> Assignment: The data is to be transcribed in full, with nothing missed.

Collected data entries
▬▬▬▬▬▬▬▬▬▬
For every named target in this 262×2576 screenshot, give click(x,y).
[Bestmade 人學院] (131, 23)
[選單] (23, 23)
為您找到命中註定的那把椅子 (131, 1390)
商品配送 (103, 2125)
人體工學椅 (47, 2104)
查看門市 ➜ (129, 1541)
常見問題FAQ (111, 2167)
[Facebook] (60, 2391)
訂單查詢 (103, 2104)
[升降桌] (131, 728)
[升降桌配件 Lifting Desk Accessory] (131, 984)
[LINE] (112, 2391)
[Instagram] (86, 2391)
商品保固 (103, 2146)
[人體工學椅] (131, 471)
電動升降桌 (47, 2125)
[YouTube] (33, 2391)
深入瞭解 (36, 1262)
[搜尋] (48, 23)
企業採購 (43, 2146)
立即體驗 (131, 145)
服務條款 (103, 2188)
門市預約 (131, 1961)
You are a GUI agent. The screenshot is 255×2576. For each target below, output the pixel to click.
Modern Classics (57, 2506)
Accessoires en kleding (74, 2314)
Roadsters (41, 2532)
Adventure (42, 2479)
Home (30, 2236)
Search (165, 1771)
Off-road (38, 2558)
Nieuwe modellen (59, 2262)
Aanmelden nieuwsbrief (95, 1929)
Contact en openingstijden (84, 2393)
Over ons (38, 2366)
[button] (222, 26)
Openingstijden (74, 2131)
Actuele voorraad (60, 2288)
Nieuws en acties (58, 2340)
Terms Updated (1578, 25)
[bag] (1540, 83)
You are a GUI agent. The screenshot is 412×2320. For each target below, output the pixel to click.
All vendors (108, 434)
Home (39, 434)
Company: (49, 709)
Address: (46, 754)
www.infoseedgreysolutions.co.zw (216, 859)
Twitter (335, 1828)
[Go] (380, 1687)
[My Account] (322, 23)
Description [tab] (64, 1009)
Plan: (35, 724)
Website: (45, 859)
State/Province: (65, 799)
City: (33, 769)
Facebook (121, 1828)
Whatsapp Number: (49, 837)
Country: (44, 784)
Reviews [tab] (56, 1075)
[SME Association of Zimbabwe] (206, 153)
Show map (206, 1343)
▬▬▬▬▬▬▬▬▬▬
> Response to the task:
For every named target in this 262×2576 screenshot, give click(x,y).
[Bestmade 人學院] (131, 23)
[選單] (23, 23)
為您找到命中註定的那把椅子 (131, 1390)
商品配送 (103, 2125)
人體工學椅 (47, 2104)
查看門市 ➜ (129, 1541)
常見問題FAQ (111, 2167)
[Facebook] (60, 2391)
訂單查詢 (103, 2104)
[升降桌] (131, 728)
[升降桌配件 Lifting Desk Accessory] (131, 984)
[LINE] (112, 2391)
[Instagram] (86, 2391)
商品保固 (103, 2146)
[人體工學椅] (131, 471)
電動升降桌 (47, 2125)
[YouTube] (33, 2391)
深入瞭解 (36, 1262)
[搜尋] (48, 23)
企業採購 (43, 2146)
立即體驗 (131, 145)
服務條款 (103, 2188)
門市預約 (131, 1961)
You are a GUI agent. The screenshot is 255×2576. For each target below, output the pixel to click.
Modern Classics (57, 2506)
Accessoires en kleding (74, 2314)
Roadsters (41, 2532)
Adventure (42, 2479)
Home (30, 2236)
Search (165, 1771)
Off-road (38, 2558)
Nieuwe modellen (59, 2262)
Aanmelden nieuwsbrief (95, 1929)
Contact en openingstijden (84, 2393)
Over ons (38, 2366)
[button] (222, 26)
Openingstijden (74, 2131)
Actuele voorraad (60, 2288)
Nieuws en acties (58, 2340)
Terms Updated (1578, 25)
[bag] (1540, 83)
You are a GUI agent. The screenshot is 412×2320. For each target below, output the pixel to click.
All vendors (108, 434)
Home (39, 434)
Company: (49, 709)
Address: (46, 754)
www.infoseedgreysolutions.co.zw (216, 859)
Twitter (335, 1828)
[Go] (380, 1687)
[My Account] (322, 23)
Description [tab] (64, 1009)
Plan: (35, 724)
Website: (45, 859)
State/Province: (65, 799)
City: (33, 769)
Facebook (121, 1828)
Whatsapp Number: (49, 837)
Country: (44, 784)
Reviews [tab] (56, 1075)
[SME Association of Zimbabwe] (206, 153)
Show map (206, 1343)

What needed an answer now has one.